Vegetable patches and trees absorb more water than lawns or driveways — so let's dig for victory!
4. Invest in efficiency and renewables
Homes that leak heat or need cooling use more fuel and cost more money. Spending now to make them work better makes good sense. You can also switch to low carbon energy with Good Energy. If you have some cash in a savings account you can make it work harder for you by investing with Abundance.
5. Divest from fossil fuels
Large institutions stash money with mega fossil fuel corporations in a toxic relationship that has distorted democracy. The solution is to move our money to banks with ethical policies. We can also demand our public-owned organisations put their money where it will not harm human survival prospects.
Most importantly – governments must stop subsidising fossil fuel corporations.
6. Get political
The current Tory government has effectively destroyed this country's renewable energy industry whilst backing toxic, heavily polluting fracking. They continue to cut public services including those that help in times of emergencies and prevent flooding.
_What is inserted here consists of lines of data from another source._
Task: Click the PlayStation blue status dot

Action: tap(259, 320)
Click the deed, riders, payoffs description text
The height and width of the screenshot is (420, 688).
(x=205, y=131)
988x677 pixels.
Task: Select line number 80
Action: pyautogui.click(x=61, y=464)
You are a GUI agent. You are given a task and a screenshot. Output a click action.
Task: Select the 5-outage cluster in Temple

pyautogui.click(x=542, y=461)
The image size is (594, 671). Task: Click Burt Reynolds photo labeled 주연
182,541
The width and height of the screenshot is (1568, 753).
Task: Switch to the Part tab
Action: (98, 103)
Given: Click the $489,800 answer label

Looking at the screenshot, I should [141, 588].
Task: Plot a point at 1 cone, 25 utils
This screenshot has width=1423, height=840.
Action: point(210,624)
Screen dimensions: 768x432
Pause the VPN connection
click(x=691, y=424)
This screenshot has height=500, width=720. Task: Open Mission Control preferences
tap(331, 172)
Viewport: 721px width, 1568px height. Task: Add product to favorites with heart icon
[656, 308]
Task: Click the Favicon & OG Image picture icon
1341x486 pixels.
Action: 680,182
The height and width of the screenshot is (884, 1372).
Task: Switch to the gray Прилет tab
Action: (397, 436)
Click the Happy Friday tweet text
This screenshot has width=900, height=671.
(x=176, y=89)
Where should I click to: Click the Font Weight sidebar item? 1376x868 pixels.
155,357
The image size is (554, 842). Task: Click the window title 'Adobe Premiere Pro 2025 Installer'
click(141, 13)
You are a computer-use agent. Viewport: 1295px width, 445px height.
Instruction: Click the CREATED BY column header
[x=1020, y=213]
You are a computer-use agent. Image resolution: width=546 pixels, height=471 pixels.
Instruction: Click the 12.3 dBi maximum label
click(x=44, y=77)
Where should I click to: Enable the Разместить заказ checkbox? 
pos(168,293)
One way out of our current economic woes would be a new green version of Roosevelt's New Deal. This would mean abandoning failed austerity policies and investing massively now in green infrastructure: renewable energy, flood defences, eco-homes, new forests and nature reserves, and more. This would create jobs, reduce our dependence on foreign oil, and prepare us for the worst effects of climate change that are yet to come.